:: Sayfa metni ::
• bence bu pezevenk evde gizli gizli gitar çalıyor, solo atıp kendinden geçiyor ama kimseye söylemiyor.
  • geçmişte çalmış ve hâlâ çalmakta olan yüzlerce efsane gitarist var. şu sitede pek çoğunu görebilirsiniz. bunların arasından birini öne çıkarıp, "en iyisi bu" demek için pek çok kişinin seçeceği isim john frusciante olmaz. 100 kişiye sorsanız belki 1 kişi söyler adını. o kişi ben olayım istedim.

    john frusciante'nin gitar çalarken büründüğü hâl ve tavır, girdiği translar bana hiçbir zaman rhcp şovunun bir parçası gibi gelmedi. adam baştan aşağı esrarengiz zaten. suratına baktığınızda, adamın kederinden sizin içiniz boğuluyor.

    eğer saniyede 50 nota basılan, sıfır hatalı fabrika çıkışı ruhsuz bir müzik ise en iyi gitarist kıstasınızı oluşturan, bu ismin john frusciante olmayacağı çok açık. frusciante, virgülüne kadar kitabı ezberleyip 100 alan öğrenciden ziyade, kendi fikir ve düşünceleriyle kağıdı doldurup gelecek puanı önemsemeyen bi müzik tarzına sahip; pek çok büyük gitaristte olduğu gibi. ama ben bu durumun(duyguyu müziğe aktarma diyelim) john frusciante'de, diğerlerine oranla çok daha baskın, açık ve net görülür olduğunu düşünüyorum.

:: Veri bölümü ::
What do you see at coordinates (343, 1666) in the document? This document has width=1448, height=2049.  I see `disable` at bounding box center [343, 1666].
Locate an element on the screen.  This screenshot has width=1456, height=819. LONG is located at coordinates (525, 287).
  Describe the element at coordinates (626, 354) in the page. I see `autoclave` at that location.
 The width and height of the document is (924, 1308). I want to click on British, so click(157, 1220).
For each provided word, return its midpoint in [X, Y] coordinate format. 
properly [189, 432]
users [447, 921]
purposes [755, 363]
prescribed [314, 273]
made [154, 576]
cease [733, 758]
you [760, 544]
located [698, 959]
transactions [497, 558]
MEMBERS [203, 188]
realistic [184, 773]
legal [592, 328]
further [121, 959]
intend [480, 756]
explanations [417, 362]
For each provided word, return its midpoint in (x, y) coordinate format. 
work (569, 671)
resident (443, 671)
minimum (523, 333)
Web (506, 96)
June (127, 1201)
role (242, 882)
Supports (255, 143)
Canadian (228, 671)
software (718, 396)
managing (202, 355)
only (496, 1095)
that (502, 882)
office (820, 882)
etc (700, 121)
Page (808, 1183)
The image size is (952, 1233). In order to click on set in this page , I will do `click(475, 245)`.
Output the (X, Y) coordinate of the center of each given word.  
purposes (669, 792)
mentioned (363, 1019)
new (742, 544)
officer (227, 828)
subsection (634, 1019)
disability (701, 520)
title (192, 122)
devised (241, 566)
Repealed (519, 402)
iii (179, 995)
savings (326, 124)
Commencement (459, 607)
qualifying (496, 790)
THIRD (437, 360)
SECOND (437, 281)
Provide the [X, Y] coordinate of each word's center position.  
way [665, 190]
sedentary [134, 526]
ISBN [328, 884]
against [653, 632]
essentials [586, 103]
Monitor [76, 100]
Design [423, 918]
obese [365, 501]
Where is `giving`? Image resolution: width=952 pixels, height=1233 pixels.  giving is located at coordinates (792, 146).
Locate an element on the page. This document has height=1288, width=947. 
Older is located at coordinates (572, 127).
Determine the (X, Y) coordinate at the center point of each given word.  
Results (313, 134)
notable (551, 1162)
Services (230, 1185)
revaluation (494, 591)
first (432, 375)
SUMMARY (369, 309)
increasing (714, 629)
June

:: Verilen görev A ::
Aşağıdaki ifadelerin sayfa metniyle uyuşup uyuşmadığını evet ya da hayır diyerek belirtin ve her biri için kararı belirleyen sözleri metinden aynen alıntılayın. (i) Yazara göre en iyi gitarist sorulduğunda pek çok kişi John Frusciante'nin adını verir. (ii) Yazara, Frusciante'nin gitar çalarken büründüğü hâl RHCP şovunun bir parçası gibi gelmiştir. (iii) Yazar, duyguyu müziğe aktarmanın Frusciante'de diğer gitaristlere oranla daha baskın göründüğünü düşünüyor.
:: Verilen görev B ::
Sayfa metnindeki "adam baştan aşağı esrarengiz zaten." cümlesini İngilizceye çevirin.
:: Verilen görev C ::
Sayfa metninde "john frusciante'nin gitar" sözlerinden "sizin içiniz boğuluyor." sözlerine kadar olan kısmı hiç değiştirmeden çıktı olarak verin.
Öğelerin bu işle hiçbir ilgisi yoktur.

:: Beklenen cevap A ::
(i) Hayır: "100 kişiye sorsanız belki 1 kişi söyler adını."
(ii) Hayır: "bana hiçbir zaman rhcp şovunun bir parçası gibi gelmedi"
(iii) Evet: "john frusciante'de, diğerlerine oranla çok daha baskın, açık ve net görülür olduğunu düşünüyorum"

:: Beklenen cevap B ::
The man is mysterious from head to toe anyway.

:: Beklenen cevap C ::
john frusciante'nin gitar çalarken büründüğü hâl ve tavır, girdiği translar bana hiçbir zaman rhcp şovunun bir parçası gibi gelmedi. adam baştan aşağı esrarengiz zaten. suratına baktığınızda, adamın kederinden sizin içiniz boğuluyor.